We are working on FAS3240 (running 8.1.1P1 in 7-Mode) in which a controller has failed due to cache battery. Currently node1 has taken over for the failed node. The cache battery issue has been resolved, but we seem to be having some odd issues trying to do the giveback. When the giveback happened, it seemed to succeed the other night, but the LUNs were not accessable on node2. From there the controller was halted and everything came back online on the node1 in a failed over state
It seems there has been an "unsynchronized log" event going on for sometime. Assuming this had to be related to an interconnect issues we have swaped out the twinax interconnect cables, verified c0a --> c0a, and c0b --> c0b, but still seeing some odd behavior (same with previous cables). It doesnt appear the nodes can communicate:
1: Error logs are showing a failed RDMA (cluster) connection repeatedly:
Wed Apr 27 00:16:07 PDT [node01:ems.engine.suppressed:debug]: Event 'ctrl.rdma.failConnect' suppressed 3807 times in last 601 seconds.

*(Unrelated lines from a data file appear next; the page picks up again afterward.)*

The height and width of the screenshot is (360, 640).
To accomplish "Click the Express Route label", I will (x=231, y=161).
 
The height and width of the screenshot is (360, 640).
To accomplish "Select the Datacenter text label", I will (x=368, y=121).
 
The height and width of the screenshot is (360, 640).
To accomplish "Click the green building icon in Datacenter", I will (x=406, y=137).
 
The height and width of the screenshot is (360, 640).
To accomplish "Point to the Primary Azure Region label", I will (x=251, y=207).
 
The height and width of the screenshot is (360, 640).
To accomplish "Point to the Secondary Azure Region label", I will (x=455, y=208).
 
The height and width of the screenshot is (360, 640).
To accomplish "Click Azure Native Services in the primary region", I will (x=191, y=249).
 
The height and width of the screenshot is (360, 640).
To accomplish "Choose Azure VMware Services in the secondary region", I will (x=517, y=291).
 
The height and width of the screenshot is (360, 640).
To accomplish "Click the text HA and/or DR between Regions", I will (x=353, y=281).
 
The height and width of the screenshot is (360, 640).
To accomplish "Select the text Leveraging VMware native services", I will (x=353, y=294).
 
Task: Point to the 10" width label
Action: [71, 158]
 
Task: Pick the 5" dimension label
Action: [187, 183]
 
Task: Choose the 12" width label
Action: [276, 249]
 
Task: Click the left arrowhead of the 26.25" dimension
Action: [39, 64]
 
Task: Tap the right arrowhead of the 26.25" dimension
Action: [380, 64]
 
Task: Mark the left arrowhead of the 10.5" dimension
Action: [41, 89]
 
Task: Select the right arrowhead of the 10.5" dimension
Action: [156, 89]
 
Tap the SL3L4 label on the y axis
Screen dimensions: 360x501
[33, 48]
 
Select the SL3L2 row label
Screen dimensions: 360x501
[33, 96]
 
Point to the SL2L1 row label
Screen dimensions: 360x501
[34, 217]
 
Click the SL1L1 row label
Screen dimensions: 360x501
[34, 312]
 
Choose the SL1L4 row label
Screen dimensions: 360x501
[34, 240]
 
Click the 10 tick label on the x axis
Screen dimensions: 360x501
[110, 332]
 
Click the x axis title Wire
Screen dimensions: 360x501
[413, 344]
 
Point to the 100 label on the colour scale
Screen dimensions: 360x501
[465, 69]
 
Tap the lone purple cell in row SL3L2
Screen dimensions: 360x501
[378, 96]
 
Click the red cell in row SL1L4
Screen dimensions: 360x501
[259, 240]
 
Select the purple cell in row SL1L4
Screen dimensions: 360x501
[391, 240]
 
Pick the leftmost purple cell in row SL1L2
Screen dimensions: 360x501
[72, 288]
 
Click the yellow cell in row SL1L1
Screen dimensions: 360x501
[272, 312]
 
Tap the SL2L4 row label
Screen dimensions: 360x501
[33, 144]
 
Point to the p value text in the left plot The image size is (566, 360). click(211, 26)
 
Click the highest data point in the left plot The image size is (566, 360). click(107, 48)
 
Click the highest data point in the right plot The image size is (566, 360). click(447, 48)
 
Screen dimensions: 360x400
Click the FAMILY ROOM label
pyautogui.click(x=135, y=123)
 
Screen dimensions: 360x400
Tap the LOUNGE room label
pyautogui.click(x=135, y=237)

2: `ic status` is showing a flapping link 0 (and sometimes link 1):
node01(takeover)*> ic status
Link 0: down
Link 1: up
IC RDMA connection : down
node01(takeover)*> ic status
Link 0: up
Link 1: up
IC RDMA connection : down
node01(takeover)*> ic status
Link 0: down
Link 1: up
IC RDMA connection : down
node01(takeover)*> ic status
Link 0: up
Link 1: up
IC RDMA connection : down
node01(takeover)*> ic status
Link 0: down
Link 1: up
IC RDMA connection : down
3: `ic stats error` shows disconnects
Connection state : Disconnected
Connections made : 2
Software resets : 2
4: Dumping interconnect stats shows a large increment in connection errors
node01(takeover)*> ic dump hw_stats
Connection Error : 64761483
SQ Overrun Error : 70494545368
[snip]
[5 seconds later]
node01(takeover)*> ic dump hw_stats
Connection Error : 64761514
SQ Overrun Error : 70494545368
[snip]
5: Cannot send any data over the interconnect
node01(takeover)*> icbulk send 30 20 200
0 messages sent, 0 MB/s
Other errors we were seeing on this prior to failure:
[interconnect stats]
Connection state : Established
Connection attempts : 2
Connections made : 2
Connections lost: 0
Software resets : 0
Max connection time : 0 msec
--- EMS Error Stats: ---
NIC transition for Port 0 Count: 0 Last Updated: <No Update>
NIC transition for Port 1 Count: 0 Last Updated: <No Update>
VI error for NIC 0 Count: 0 Last Updated: <No Update>
VI error for NIC 1 Count: 0 Last Updated: <No Update>
NIC reset Count: 0 Last Updated: <No Update>
IC vi_if init failure Count: 0 Last Updated: <No Update>
IC hearbeat failure Count: 0 Last Updated: <No Update>
IC transfer timed out Count:1962 Last Updated: Mon Nov 30 01:18:20 PST 2015
IC init failure Count: 0 Last Updated: <No Update>
IC client init failure Count: 0 Last Updated: <No Update>
IC disabled Count: 0 Last Updated: <No Update>
IC invalid source address Count: 0 Last Updated: <No Update>
IC misconfigured Count: 0 Last Updated: <No Update>
IC ports corss connected Count: 0 Last Updated: <No Update>
IC ports loopback Count: 0 Last Updated: <No Update>
RV version mismatch Count: 0 Last Updated: <No Update>
RV partner not connected Count: 0 Last Updated: <No Update>
RV local not connected Count: 0 Last Updated: <No Update>
RV not connected Count: 0 Last Updated: <No Update>
vi_if descriptor allocation failure Count: 0 Last Updated: <No Update>
Max_xig threshold: 12
Enable OFW status reads : TRUE TRUE
--- General Error Stats: ---
VI Fatal error Count: 0 Last Updated: <No Update>
Memory registration failure Count: 0 Last Updated: <No Update>
Connection down error Count:25981756 Last Updated: Mon Dec 28 05:41:21 PST 2015
Notify timeout error Count: 0 Last Updated: <No Update>
Bad descriptor error Count: 0 Last Updated: <No Update>
Bad descriptor id Count: 0 Last Updated: <No Update>
No descriptor error Count: 0 Last Updated: <No Update>
Recv descriptor error Count: 0 Last Updated: <No Update>
Send descriptor error Count:1213206 Last Updated: Mon Nov 30 01:18:20 PST 2015
Send descriptor timeout Count:3222 Last Updated: Mon Nov 30 01:18:20 PST 2015
vi_if invalid packet Count: 0 Last Updated: <No Update>
vi_if invalid data Count: 0 Last Updated: <No Update>
Kstat recv timeout Count: 0 Last Updated: <No Update>
IC NV unsync Count: 0 Last Updated: <No Update>
Looking for any thoughts here ...